• Goals:
1. Summarize the Injen intake thread in two sentences.
2. Reproduce the stretch of the Injen intake thread from "Everyone talks about" through "running at 80.".
3. Render the sentence "It took me maybe 1 hour to complete." from the Injen intake thread into Spanish.

• Selection:
# Injen CAI Installed



## AltimaFr3ak03 (Jan 3, 2003)

omg! this is such a great mod, wonderful sound & takes away the hesitation in the auto's! acceleration is great! i give it a 10/10


----------



## Ruben (Oct 15, 2002)

Cool, what's next?


----------



## ALTYHOLIC (Oct 19, 2002)

OhThreeSpecV said:


> *Cool, what's next? *


After a while you hit a glass ceiling with the
mods for the 3rd gen, like I have...  

Aftermarket for this model sux!


----------



## AltimaFr3ak03 (Jan 3, 2003)

^^^word, but im prolly gonna go with either headers or exhaust, dunno yet


----------



## AltimaFr3ak03 (Jan 3, 2003)

i wish someone made an aftermarket throttle body, that would be soo nice


----------



## Guest (Jul 8, 2003)

*Injen CAI*

I was amazed on how easy it was it install this CAI. 
It took me maybe 1 hour to complete. Great sound and no hesitation.
I will be traveling to Maine this weekend and will be watching the gas mileage. I guess the next thing is an exhaust.

Any recommendations anyone?


----------



## ALTYHOLIC (Oct 19, 2002)

*Re: Injen CAI*



chriscuts said:


> *I guess the next thing is an exhaust.
> Any recommendations anyone? *


Yeah, DIY...here's mine:


----------



## AltimaFr3ak03 (Jan 3, 2003)

gas mileage is AWESOME on this mod, makes it so much better


----------



## Coco (Apr 30, 2002)

How much are you getting per gallon?


----------



## 3-fity (Nov 1, 2002)

CAI's SUCK DICK!!!! My f-in MAF just blew for the second time. This car is about to get lit on fuckin fire!!!!


----------



## Marvin (Oct 16, 2002)

Injen CAI isn't bothering mine at all. 

Water intake? Dirty filter? Installer error?


----------



## Coco (Apr 30, 2002)

Dave doesn't know how to drive...that's the big problem.


----------



## ALTYHOLIC (Oct 19, 2002)

alty02 said:


> *CAI's SUCK DICK!!!! My f-in MAF just blew for the second time. This car is about to get lit on fuckin fire!!!! *


Dave, you've joined an exclusive club now.
You and Jayman9207 are the only members
(I think...)

My Injen CAI hasn't given me any problems after
almost a year...[knocks on wood!]

So, what are you going to do?


----------



## 3-fity (Nov 1, 2002)

This is the second time it has gone out. Both were under the same situation. So I will not repeat the situation.


----------



## ctrlALTIMAdel (Jun 20, 2003)

Everyone talks about how much better their gas mileage gets witha CAI. I've had mine on a few days now and i get between 29 (lowest) - 31 (highest) mpg compared to the 28 - 29 mpg i had before. 

I hear other people on this forum talk about how they seem to be getting 35+ mpg. What's the deal? Do i need to give my ecu more time to adjust? I'm just not seeing anything significant in the mpg category.

Also, when i first put it on my mpg was jumping all over the place from 35 all the way down to 20!! Now it tends to jump around a lot more when i drive, even at highway cruising speeds.


----------



## Ruben (Oct 15, 2002)

Exhaust will increase mileage, so will a header. On my Spec, I get 34 mpg on the highway running at 80.


----------

• Source material:
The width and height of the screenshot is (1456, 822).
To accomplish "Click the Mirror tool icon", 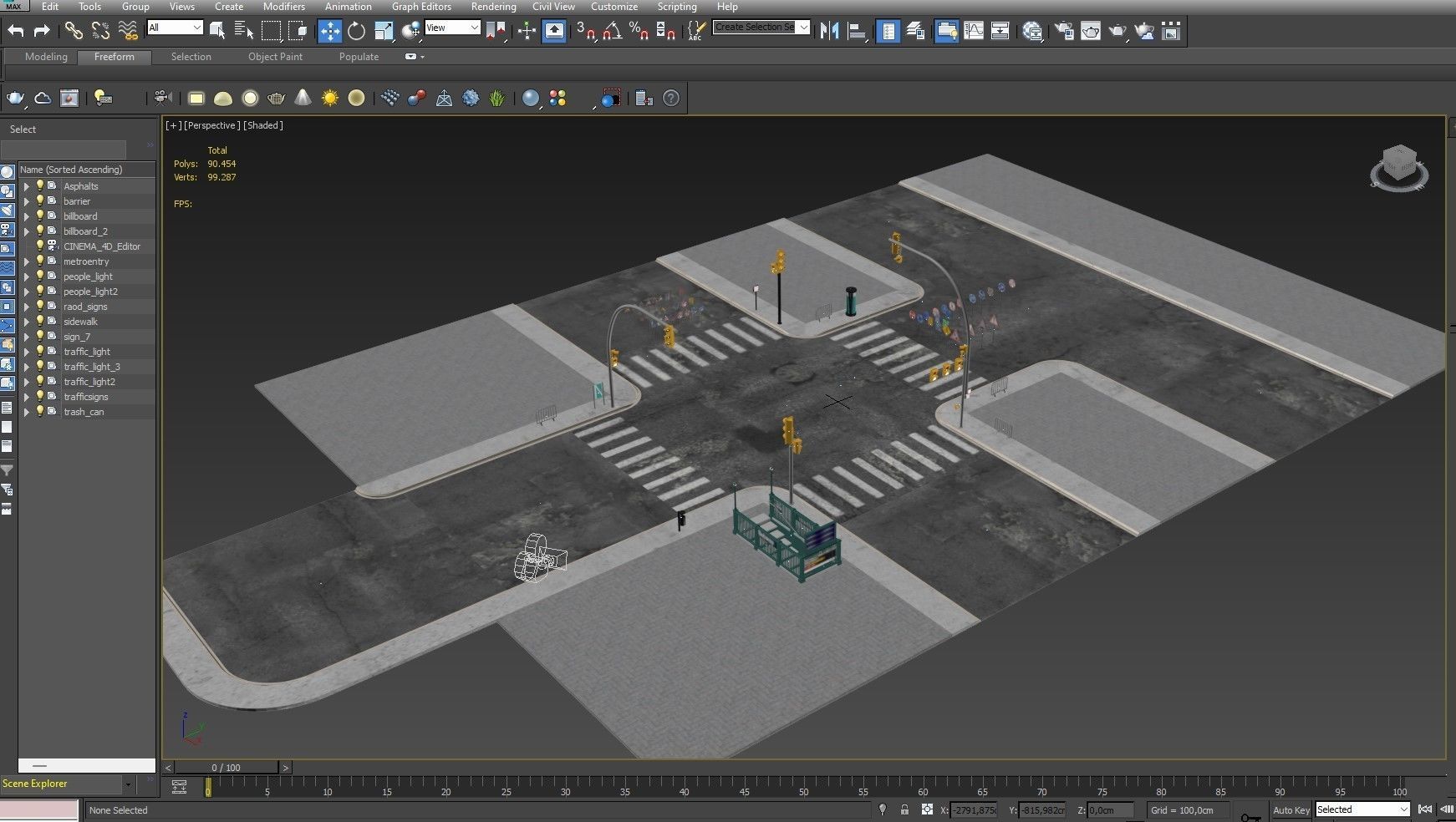I will (x=829, y=32).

• Full answers:
1. Forum members report that installing the Injen cold air intake brought a great sound and removed hesitation, and several name headers or exhaust as their next modification. One member says the MAF failed twice with the intake, while another sees only a modest mileage gain, from 28–29 mpg before to 29–31 mpg after.

2.
Everyone talks about how much better their gas mileage gets witha CAI. I've had mine on a few days now and i get between 29 (lowest) - 31 (highest) mpg compared to the 28 - 29 mpg i had before. 

I hear other people on this forum talk about how they seem to be getting 35+ mpg. What's the deal? Do i need to give my ecu more time to adjust? I'm just not seeing anything significant in the mpg category.

Also, when i first put it on my mpg was jumping all over the place from 35 all the way down to 20!! Now it tends to jump around a lot more when i drive, even at highway cruising speeds.


----------



## Ruben (Oct 15, 2002)

Exhaust will increase mileage, so will a header. On my Spec, I get 34 mpg on the highway running at 80.

3. Me llevó quizá una hora completarlo.